Augmented mixed beta regression models for periodontal proportion data

Diana M. Galvis, Dipankar Bandyopadhyay, Victor H. Lachos

Research output: Contribution to journalArticlepeer-review

21 Scopus citations

Abstract

Continuous (clustered) proportion data often arise in various domains of medicine and public health where the response variable of interest is a proportion (or percentage) quantifying disease status for the cluster units, ranging between zero and one. However, because of the presence of relatively disease-free as well as heavily diseased subjects in any study, the proportion values can lie in the interval [0,1]. While beta regression can be adapted to assess covariate effects in these situations, its versatility is often challenged because of the presence/excess of zeros and ones because the beta support lies in the interval (0,1).
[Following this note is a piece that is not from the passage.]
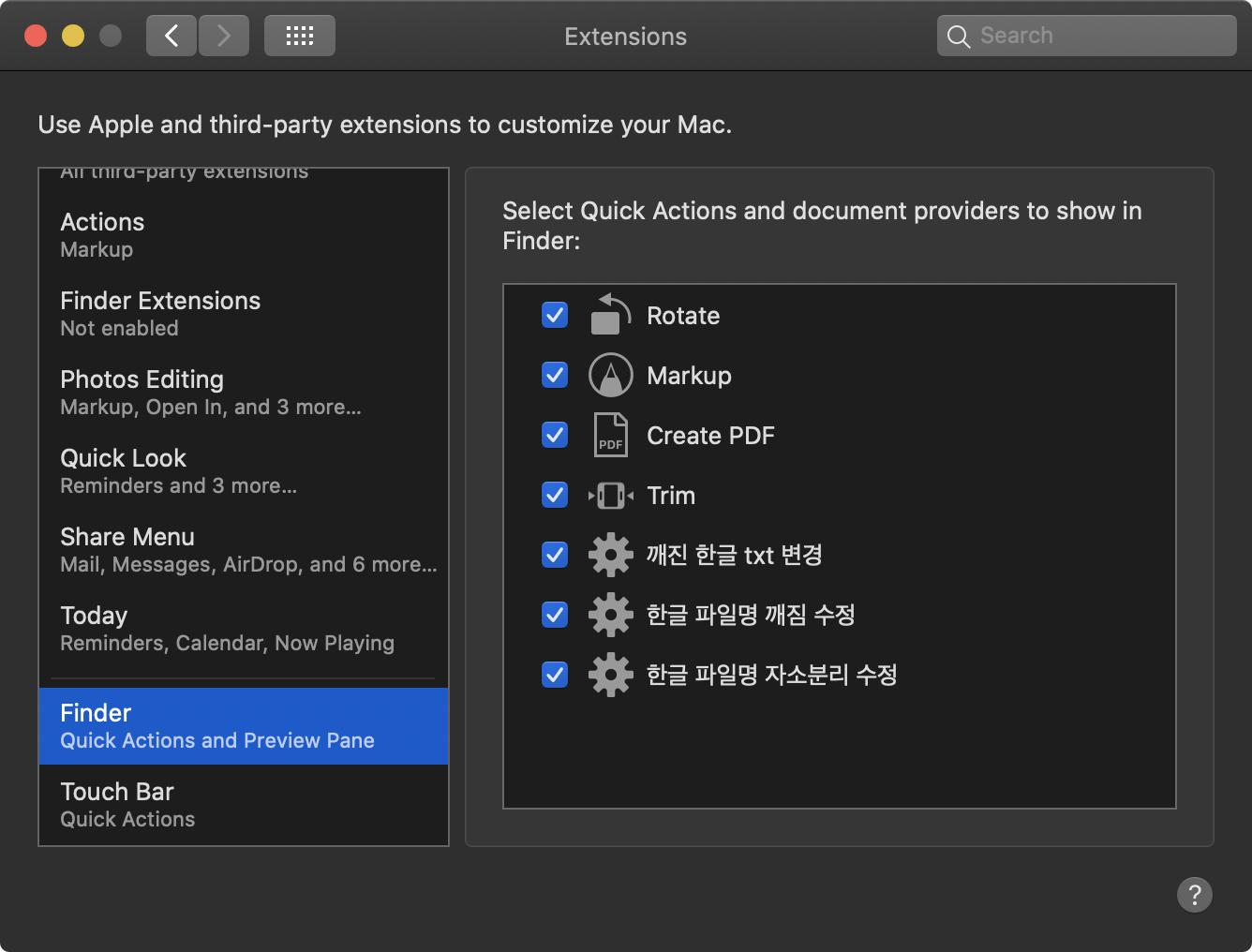This screenshot has height=952, width=1252.
Task: Uncheck the Markup quick action checkbox
Action: (555, 376)
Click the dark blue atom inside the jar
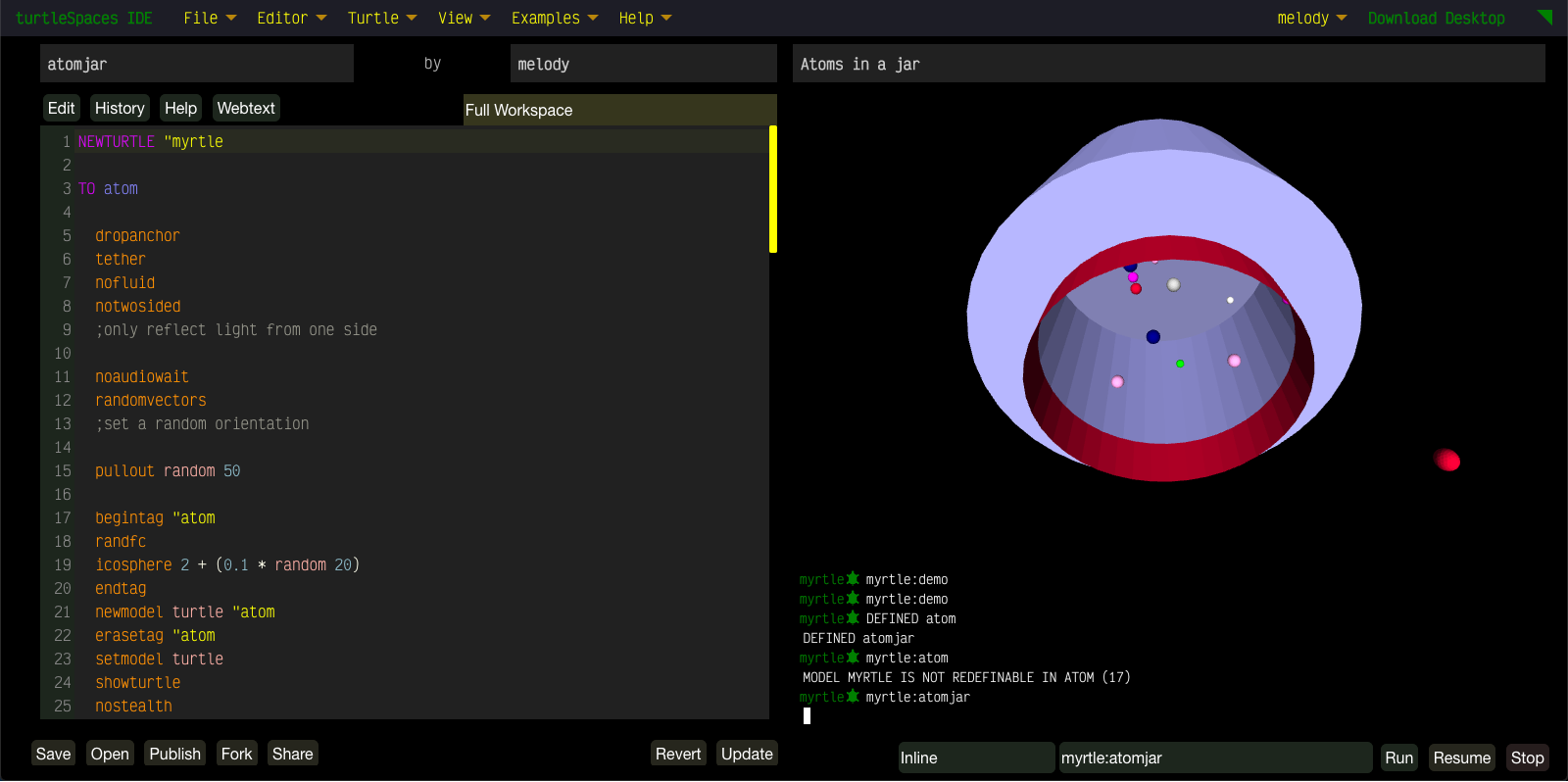1568x782 pixels. pyautogui.click(x=1152, y=337)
To circumvent this, we augment the probabilities of zero and one with the beta density, controlling for the clustering effect. Our approach is Bayesian with the ability to borrow information across various stages of the complex model hierarchy and produces a computationally convenient framework amenable to available freeware. The marginal likelihood is tractable and can be used to develop Bayesian case-deletion influence diagnostics based on q-divergence measures. Both simulation studies and application to a real dataset from a clinical periodontology study quantify the gain in model fit and parameter estimation over other ad hoc alternatives and provide quantitative insight into assessing the true covariate effects on the proportion responses.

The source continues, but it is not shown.